How would you feel if you went into a grocery store and found most of the aisles where your favorite foods are found are off limits to all but a select group? What if you are forbidden to get close to those foods because you don't meet the store's new and narrow definition of a customer? Or what if you are allowed to shop in those aisles, but you have to carry everything in your hands or on your back because shopping carts are forbidden?

I suppose it wouldn't be so bad if they allowed pack horses in those special aisles, but then you would have to be one of the few who could afford either to own horses or pay a shopping guide to pack you in. Unfortunately, most of us don't fall into either category.

Then again, perhaps we can hope some of those items we would like to purchase somehow might get off the shelves and wander down the aisles to a point where we don't have to carry them too far.

What if this happened to you and you were part owner of the store?

That's what has happened to Nevada's hunters. During the past five years, more than 1.7 million acres of publicly owned lands in Nevada have been made off limits to all but a select group. This has been accomplished through the creation of 45 new wilderness areas in Clark, Lincoln and Nye counties on land managed by the Bureau of Land Management, the U.S. Forest Service and the National Park Service.

While a wilderness designation won't change much on lands managed by the Park Service, it significantly will alter the management philosophy on lands administered by the BLM and the Forest Service. No mechanized means of transport are allowed in these areas, and that includes everything that utilizes a wheel -- even a deer cart.

Perhaps Anthony Headlry summed it up best.

"Friends of mine went on a cow elk hunt a few weeks ago. When they came back, they said both sides of Cave Valley was a wilderness area and (they) had no access to go any place to hunt without walking at least five miles," Headlry wrote in an e-mail. "People we talk to are very mad, to say the least. There is talk about not hunting in Nevada and going to Utah or some other state. ...

"We understand that you can hunt in a wilderness area, but how many men do you know that can walk five, 10, 15 miles or more and then haul out a 200-pound deer or a 600-pound or larger elk?"

He has a point. Hunters who have contacted the BLM office in Ely were told they would have to plan their hunts better. I translate that as meaning buy a horse, hire a guide or get in shape. We probably all should do the latter, but many will have to hunt the edges of the wilderness and hope something stumbles into you -- kind of like waiting at the end of those closed aisles in the grocery store.

The White Pine County Conservation, Recreation, and Development act of 2006 and the Lincoln County Conservation, Recreation, and Development act of 2004 are two of the bills that created the wilderness areas.
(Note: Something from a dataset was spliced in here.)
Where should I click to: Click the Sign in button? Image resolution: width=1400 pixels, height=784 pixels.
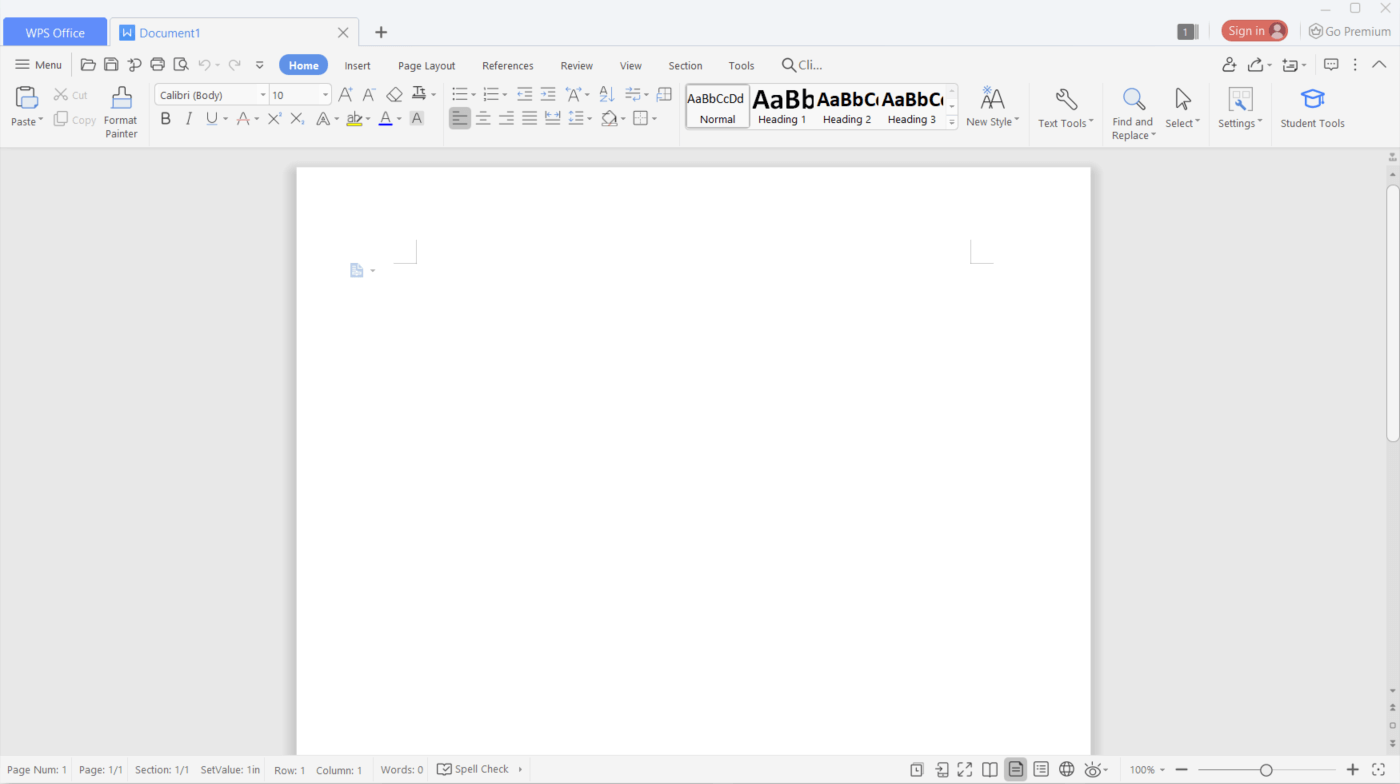tap(1254, 30)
Hunters long have led the way when it comes to conservation efforts, but now the recreation component of what they do is limited to that select few who either own horses or can hire a guide to pack you in.

Harry Reid and John Ensign, Nevada's U.S. senators, co-sponsored both bills and the Clark County version in 2002.

Two readers, Layne and Lori, who long have fished and camped North Creek Road, are concerned the bills will prevent people from learning about the area's rich history.

''Many of the roads in this area have mining history, ranching history, cattlemen history and Basque sheepherder history at the end of them,'' they wrote in an e-mail. ''Now all of this will be kept from the public so that most people will not even know that this area under the strictest rule does not even qualify as a wilderness area."

Rob Buonomici, chief game warden for the Nevada Department of Wildlife, posed this question: "What do you think would happen to all the customers if a store closed down some of its aisles and limited you to only a few where the groceries weren't quite as good?"

Anyone with sense knows it won't be long before you lose your best customers. Nevada's wild lands and wildlife can't afford that.